VORLIEGENDER TEXT:

#####

Als wir das Interview mit dir geplant hatten, gab es einige Kritiker, die dir deine Zeit in Spandau heute noch übelnehmen. Was war denn da los?
Das weiß ich auch nicht! Mir ist kein großer Konflikt erinnerlich. Höchstens, dass ich damals einige Umsetzungen vornehmen musste. Da gibt es ja immer böses Blut, weil die wenigsten Lehrkräfte einsehen, dass es an ihrer Schule Überhang gibt. Aber das kommt eben manchmal vor. Aber das ist jetzt nur eine Vermutung, konkret ist mir nichts bekannt. Wir waren damals ein gutes Team in Spandau. Das war auch nötig, denn es war auch die Zeit als herauskam, dass einige Gesamtschulen, für die ich vor allem zuständig war, mit Asbest belastet waren. Plötzlich fehlten eine Menge Klassenräume und wir mussten ständig improvisieren.

#####

ARBEITSANWEISUNGEN:
[1] Wiederhole aus dem Interview über die Zeit in Spandau wortgetreu den Abschnitt, der mit „Das weiß ich“ beginnt und bis einschließlich „mussten ständig improvisieren.“ reicht.
[2] Beantworte zum Interview über die Zeit in Spandau diese Fragen:
(a) Was musste die befragte Person damals nach eigener Aussage vornehmen?
(b) Für welche Schulen war die befragte Person vor allem zuständig?
(c) Womit waren einige dieser Schulen belastet?
[3] Führe das Interview über die Zeit in Spandau im Anschluss an seinen letzten Satz weiter.
Die Datensätze haben mit dem Interview nichts zu tun.

#####

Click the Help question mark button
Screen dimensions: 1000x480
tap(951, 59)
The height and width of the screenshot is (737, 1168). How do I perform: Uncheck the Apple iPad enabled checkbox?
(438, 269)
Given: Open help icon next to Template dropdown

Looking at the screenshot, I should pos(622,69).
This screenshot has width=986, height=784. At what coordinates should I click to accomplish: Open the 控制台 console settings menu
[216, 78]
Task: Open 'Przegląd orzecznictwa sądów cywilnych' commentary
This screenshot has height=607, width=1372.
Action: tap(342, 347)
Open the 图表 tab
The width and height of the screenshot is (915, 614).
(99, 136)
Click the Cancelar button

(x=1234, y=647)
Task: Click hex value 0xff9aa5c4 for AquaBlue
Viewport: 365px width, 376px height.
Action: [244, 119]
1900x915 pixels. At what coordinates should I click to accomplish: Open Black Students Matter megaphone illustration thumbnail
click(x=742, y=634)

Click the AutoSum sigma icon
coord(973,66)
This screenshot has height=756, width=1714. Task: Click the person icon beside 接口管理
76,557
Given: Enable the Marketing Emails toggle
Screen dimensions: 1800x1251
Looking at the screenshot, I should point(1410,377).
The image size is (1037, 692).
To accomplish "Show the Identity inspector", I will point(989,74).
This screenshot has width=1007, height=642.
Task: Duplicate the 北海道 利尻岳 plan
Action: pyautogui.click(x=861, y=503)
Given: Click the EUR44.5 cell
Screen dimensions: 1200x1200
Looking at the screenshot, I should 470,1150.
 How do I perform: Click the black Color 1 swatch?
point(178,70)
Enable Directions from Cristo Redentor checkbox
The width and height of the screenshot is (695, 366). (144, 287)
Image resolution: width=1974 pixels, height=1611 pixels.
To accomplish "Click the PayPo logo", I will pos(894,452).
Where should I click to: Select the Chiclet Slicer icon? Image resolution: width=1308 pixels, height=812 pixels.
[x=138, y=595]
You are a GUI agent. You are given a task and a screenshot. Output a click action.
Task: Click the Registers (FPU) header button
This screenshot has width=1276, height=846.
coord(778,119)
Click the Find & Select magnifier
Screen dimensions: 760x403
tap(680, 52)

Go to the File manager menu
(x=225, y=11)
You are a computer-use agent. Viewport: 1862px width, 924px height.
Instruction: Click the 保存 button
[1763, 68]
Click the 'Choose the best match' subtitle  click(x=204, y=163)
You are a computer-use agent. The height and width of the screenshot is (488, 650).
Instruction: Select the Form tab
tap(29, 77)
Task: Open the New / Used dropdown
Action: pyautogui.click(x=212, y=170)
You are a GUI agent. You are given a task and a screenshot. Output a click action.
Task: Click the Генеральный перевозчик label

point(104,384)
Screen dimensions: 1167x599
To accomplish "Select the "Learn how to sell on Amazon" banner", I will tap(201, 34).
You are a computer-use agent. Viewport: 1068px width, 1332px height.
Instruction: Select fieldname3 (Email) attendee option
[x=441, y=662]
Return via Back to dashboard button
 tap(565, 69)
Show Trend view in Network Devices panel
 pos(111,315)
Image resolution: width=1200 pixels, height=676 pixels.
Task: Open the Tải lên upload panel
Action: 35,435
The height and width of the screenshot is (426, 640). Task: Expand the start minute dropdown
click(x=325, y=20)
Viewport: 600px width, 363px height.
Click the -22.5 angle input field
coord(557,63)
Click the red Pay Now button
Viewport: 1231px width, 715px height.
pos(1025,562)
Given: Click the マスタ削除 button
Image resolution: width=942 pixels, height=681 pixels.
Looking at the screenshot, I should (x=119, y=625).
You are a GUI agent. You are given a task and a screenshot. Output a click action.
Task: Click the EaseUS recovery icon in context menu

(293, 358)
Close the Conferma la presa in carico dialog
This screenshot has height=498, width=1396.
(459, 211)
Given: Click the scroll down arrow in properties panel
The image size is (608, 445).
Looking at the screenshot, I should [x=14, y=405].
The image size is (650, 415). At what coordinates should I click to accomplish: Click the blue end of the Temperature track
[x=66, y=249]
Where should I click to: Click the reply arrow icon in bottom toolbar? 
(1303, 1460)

#####

ANTWORTEN JE AUFGABE:
[1]
Das weiß ich auch nicht! Mir ist kein großer Konflikt erinnerlich. Höchstens, dass ich damals einige Umsetzungen vornehmen musste. Da gibt es ja immer böses Blut, weil die wenigsten Lehrkräfte einsehen, dass es an ihrer Schule Überhang gibt. Aber das kommt eben manchmal vor. Aber das ist jetzt nur eine Vermutung, konkret ist mir nichts bekannt. Wir waren damals ein gutes Team in Spandau. Das war auch nötig, denn es war auch die Zeit als herauskam, dass einige Gesamtschulen, für die ich vor allem zuständig war, mit Asbest belastet waren. Plötzlich fehlten eine Menge Klassenräume und wir mussten ständig improvisieren.

[2]
(a) Einige Umsetzungen.
(b) Für Gesamtschulen.
(c) Mit Asbest.

[3]
1998 bist du dann in das Landesschulamt gekommen und bis zu deiner Pensionierung 2006 in der Senatsbildungsverwaltung geblieben. Über diese Zeit hört man überall vor allem Lob. Aber wie bist du überhaupt von der bezirklichen Schulaufsicht als Leitende Schulrätin in die Senatsbildungsverwaltung gekommen?
Ich war zuerst im Landesschulamt (LSA) und habe dort den Steuerungsdienst aufgebaut. Wilfried Seiring hatte bei mir angefragt. Ihn kannte ich seit Studientagen als er schon Lehrer war und mich als Vorsitzende des AjLE (Ausschuss junger Lehrer und Erzieher) vorgeschlagen hat. Zudem war er auch in Neukölln Schulleiter, an einer Nachbarschule der »Gropius«. Aber als ich dann im LSA anfing, war er nur noch kurze Zeit da. Ich habe es also vor allem mit Wolfgang Schimmang, auch ein Neuköllner, zu tun gehabt. Später habe ich dann in der Senatsschulverwaltung den Bereich von Gerlind Mayer übernommen. Das waren vor allem die Bereiche Qualität und Personalentwicklung. Inzwischen ist das ja schon wieder umstrukturiert worden.

Wenn du jetzt hörst, was alles so im Bildungsbereich los ist: Bist du froh, dass du inzwischen pensioniert bist?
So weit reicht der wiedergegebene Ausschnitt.